[[ Supplied entries, beginning ]]

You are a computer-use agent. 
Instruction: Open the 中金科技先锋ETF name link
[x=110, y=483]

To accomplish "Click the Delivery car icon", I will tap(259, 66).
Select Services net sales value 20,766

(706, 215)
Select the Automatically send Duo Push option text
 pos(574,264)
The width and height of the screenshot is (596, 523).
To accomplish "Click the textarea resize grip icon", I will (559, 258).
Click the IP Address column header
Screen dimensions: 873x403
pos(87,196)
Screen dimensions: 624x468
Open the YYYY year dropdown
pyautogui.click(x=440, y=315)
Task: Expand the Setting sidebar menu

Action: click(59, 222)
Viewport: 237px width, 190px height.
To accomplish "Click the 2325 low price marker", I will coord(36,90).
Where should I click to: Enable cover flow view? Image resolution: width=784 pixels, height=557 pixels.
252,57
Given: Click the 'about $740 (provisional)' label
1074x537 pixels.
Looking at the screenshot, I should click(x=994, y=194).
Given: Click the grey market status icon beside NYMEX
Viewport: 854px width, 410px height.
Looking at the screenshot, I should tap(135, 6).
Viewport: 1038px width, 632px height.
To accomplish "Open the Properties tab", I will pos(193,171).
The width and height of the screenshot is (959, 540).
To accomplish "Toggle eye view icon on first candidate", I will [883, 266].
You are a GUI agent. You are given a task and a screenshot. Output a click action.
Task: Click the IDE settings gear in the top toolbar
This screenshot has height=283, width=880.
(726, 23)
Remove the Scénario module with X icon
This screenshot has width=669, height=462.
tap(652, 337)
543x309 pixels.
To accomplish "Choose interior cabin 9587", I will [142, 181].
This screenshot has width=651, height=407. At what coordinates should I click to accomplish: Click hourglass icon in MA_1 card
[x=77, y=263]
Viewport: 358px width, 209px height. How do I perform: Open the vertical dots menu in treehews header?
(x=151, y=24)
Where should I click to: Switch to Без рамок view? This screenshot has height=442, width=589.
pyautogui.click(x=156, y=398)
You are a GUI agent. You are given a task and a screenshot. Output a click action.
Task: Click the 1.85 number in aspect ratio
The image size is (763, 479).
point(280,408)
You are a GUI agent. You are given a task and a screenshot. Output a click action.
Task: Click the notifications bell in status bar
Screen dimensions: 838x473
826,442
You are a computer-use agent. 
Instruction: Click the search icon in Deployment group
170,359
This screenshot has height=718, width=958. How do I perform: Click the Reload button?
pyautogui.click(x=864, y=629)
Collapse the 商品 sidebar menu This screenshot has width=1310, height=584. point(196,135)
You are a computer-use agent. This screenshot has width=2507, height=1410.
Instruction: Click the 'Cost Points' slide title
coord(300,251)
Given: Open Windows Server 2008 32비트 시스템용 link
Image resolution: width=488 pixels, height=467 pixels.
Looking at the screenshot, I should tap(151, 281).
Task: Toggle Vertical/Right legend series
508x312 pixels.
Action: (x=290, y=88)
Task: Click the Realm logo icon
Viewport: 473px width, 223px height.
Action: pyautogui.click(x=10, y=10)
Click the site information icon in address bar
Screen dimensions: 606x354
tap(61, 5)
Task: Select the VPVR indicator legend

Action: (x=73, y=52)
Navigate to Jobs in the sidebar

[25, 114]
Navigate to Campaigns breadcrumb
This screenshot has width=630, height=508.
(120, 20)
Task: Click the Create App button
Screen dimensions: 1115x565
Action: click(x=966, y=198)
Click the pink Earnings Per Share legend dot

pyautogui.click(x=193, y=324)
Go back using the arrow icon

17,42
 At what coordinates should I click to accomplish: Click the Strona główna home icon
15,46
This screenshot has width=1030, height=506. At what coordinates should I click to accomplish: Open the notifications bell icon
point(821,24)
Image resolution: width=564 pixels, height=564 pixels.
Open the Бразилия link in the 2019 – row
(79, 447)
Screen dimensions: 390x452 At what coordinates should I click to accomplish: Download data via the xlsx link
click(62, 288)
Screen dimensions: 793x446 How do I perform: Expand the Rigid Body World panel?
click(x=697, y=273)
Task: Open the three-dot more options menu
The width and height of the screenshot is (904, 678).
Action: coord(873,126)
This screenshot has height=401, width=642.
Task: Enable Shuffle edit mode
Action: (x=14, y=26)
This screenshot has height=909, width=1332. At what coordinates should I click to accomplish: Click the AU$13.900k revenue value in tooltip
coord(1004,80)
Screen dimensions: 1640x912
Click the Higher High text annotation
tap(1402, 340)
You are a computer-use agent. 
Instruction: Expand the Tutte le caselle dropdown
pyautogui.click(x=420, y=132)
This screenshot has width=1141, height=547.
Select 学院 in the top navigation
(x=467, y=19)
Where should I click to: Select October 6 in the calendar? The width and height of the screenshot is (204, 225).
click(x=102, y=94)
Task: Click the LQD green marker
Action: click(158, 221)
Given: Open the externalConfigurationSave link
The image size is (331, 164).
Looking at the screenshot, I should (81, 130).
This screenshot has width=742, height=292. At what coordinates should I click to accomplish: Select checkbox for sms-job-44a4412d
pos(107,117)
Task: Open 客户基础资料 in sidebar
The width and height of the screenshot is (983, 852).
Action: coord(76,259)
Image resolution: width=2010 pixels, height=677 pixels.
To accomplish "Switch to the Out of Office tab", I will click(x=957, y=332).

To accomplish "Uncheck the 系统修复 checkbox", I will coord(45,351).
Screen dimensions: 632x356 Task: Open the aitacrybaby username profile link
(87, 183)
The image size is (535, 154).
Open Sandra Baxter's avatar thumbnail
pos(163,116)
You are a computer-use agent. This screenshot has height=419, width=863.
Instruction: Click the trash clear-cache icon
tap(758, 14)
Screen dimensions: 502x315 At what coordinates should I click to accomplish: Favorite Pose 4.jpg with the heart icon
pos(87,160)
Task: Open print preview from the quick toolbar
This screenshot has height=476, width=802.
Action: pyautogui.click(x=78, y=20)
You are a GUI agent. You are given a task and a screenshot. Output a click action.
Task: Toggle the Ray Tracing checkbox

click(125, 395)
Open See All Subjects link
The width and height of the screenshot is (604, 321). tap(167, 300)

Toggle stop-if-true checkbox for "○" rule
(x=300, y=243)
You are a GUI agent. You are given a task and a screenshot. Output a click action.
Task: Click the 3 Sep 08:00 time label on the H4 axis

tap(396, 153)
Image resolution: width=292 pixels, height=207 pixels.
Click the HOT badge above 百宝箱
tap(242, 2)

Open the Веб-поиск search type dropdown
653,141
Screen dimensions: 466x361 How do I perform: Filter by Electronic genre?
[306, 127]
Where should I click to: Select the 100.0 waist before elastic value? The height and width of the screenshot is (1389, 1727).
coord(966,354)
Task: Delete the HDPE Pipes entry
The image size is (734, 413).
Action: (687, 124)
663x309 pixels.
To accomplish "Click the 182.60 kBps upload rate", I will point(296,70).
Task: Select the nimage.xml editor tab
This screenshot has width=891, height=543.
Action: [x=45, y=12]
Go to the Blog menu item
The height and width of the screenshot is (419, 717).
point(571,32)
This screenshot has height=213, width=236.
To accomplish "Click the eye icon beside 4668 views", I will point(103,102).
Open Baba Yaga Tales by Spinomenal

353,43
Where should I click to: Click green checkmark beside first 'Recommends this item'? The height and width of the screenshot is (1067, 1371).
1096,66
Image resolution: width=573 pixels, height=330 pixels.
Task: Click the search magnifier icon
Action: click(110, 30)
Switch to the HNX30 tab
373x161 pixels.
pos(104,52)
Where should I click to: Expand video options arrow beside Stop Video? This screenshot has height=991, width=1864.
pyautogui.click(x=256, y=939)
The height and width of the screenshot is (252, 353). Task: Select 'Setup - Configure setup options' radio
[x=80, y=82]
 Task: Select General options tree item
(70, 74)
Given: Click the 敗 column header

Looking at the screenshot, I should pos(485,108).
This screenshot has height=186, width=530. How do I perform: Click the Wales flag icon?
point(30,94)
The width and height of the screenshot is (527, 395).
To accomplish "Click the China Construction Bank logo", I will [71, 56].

[[ Supplied entries, end ]]

▶ _What to produce_: Above are the records; copy exactly the lines from the line with "Screen dimensions: 838x473" through the line with "Task: Click the Realm logo icon", both included.

▶ _Answer section_:
Screen dimensions: 838x473
826,442
You are a computer-use agent. 
Instruction: Click the search icon in Deployment group
170,359
This screenshot has height=718, width=958. How do I perform: Click the Reload button?
pyautogui.click(x=864, y=629)
Collapse the 商品 sidebar menu This screenshot has width=1310, height=584. point(196,135)
You are a computer-use agent. This screenshot has width=2507, height=1410.
Instruction: Click the 'Cost Points' slide title
coord(300,251)
Given: Open Windows Server 2008 32비트 시스템용 link
Image resolution: width=488 pixels, height=467 pixels.
Looking at the screenshot, I should tap(151, 281).
Task: Toggle Vertical/Right legend series
508x312 pixels.
Action: (x=290, y=88)
Task: Click the Realm logo icon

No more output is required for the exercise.